Ben’s Kiss Can Save the World

Bachelor 16

His kiss shall only be used for good...

Ben Flajnik is magical. He’s dreamy. He’s genuine. He is, if you choose to believe it, a real-life damn super hero.

Truth be told, Ben was on a date with Emily O’Brien, which ended up being a nerving jaunt up a bridge. Naturally, Emily was deathly afraid of heights – as was Ben, supposedly – and the two struggled to get to the top.

Editor’s note: the camera angles alone told just about everyone viewing that this climb was no easy task. I almost shat my pants just watching.

But really, it looked pretty frightening and understandably, it looked as though Emily’s dreamy date with Ben would end in embarrassment. But, as Ben put it, with Emily scared out of her mind and the two of them stuck in the middle of the bridge, he did all he could, and kissed her.

From that kiss on, Emily was empowered with the strength of a thousand men, had a whole different kind of “butterflies” and never looked back as she triumphed over the climb to the very tippy top of the bridge. It’s this awesome power of Ben’s kiss that had us thinking: if Ben’s kiss can eliminate a woman’s fear of heights and make her completely forget about the possibility of a certain death-plunge into the water below (or the sea of cars. that, too, would suck.), then what can’t Ben’s kiss do?

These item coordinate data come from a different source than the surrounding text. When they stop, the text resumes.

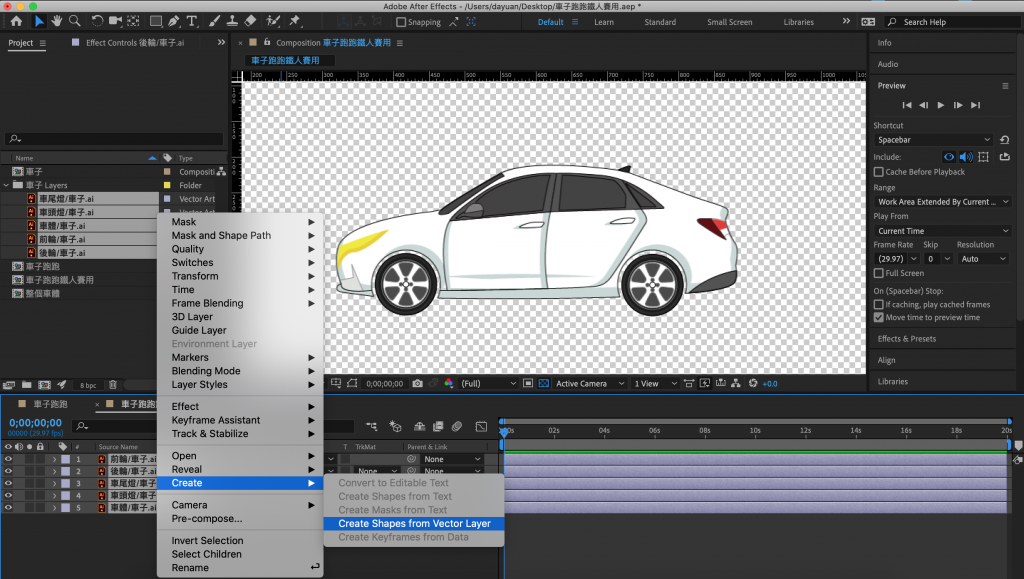The width and height of the screenshot is (1024, 579).
Task: Select the Puppet Pin tool
Action: point(295,21)
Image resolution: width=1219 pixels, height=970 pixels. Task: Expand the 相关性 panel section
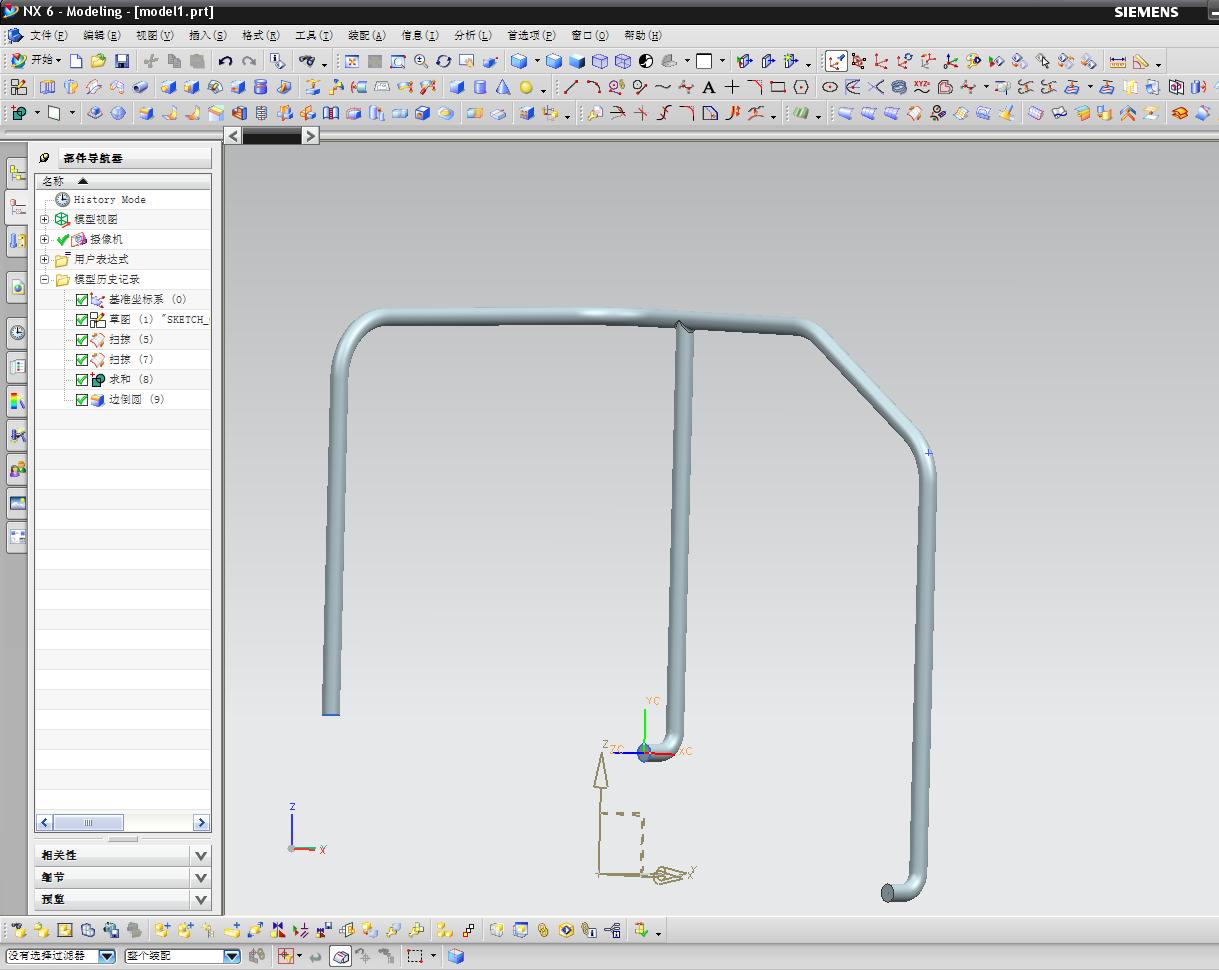[x=201, y=855]
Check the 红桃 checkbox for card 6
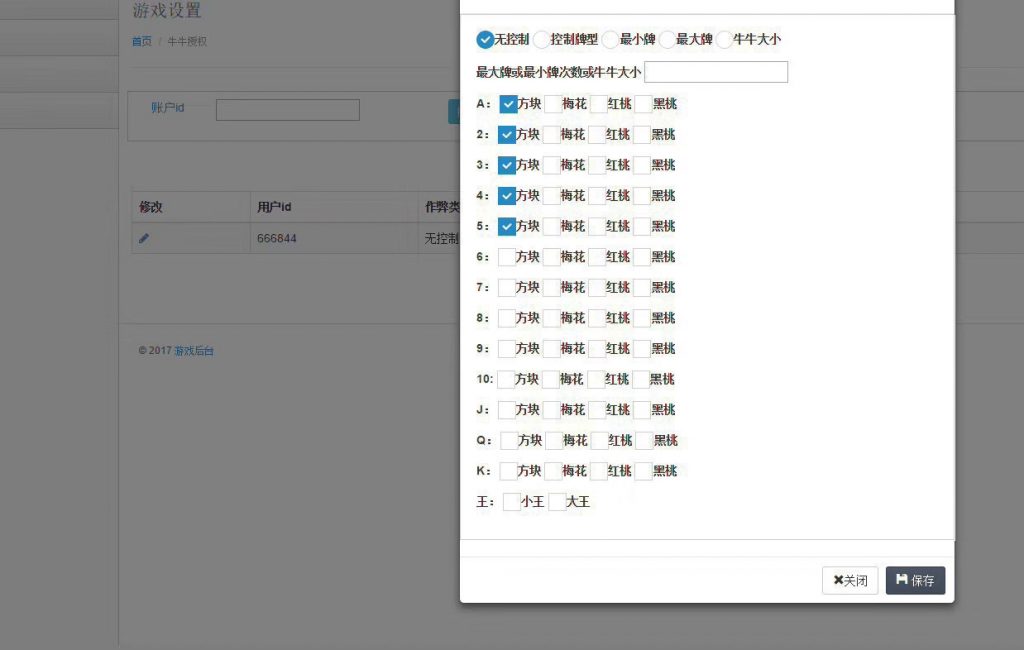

Here’s a quick list of some things we have a feeling Ben could solve with just one kiss:

Ben’s kiss could stop another bad Nicolas Cage movie from happening.

Ben’s kiss could add another 13 days to a Kim Kardashian marriage.

Ben’s kiss could make Clay Aiken hot and straight. Possibly still gay, though, too.

Ben’s kiss could make LeBron James clutch in the 4th quarter.

Ben’s kiss could make Nickelback an actually good band.

Ben’s kiss could make Sarah Palin smart.

Ben’s kiss could make Tim Tebow an accurate NFL quarterback.

What else, pray tell, could Ben’s kiss do? The possibilities are endless.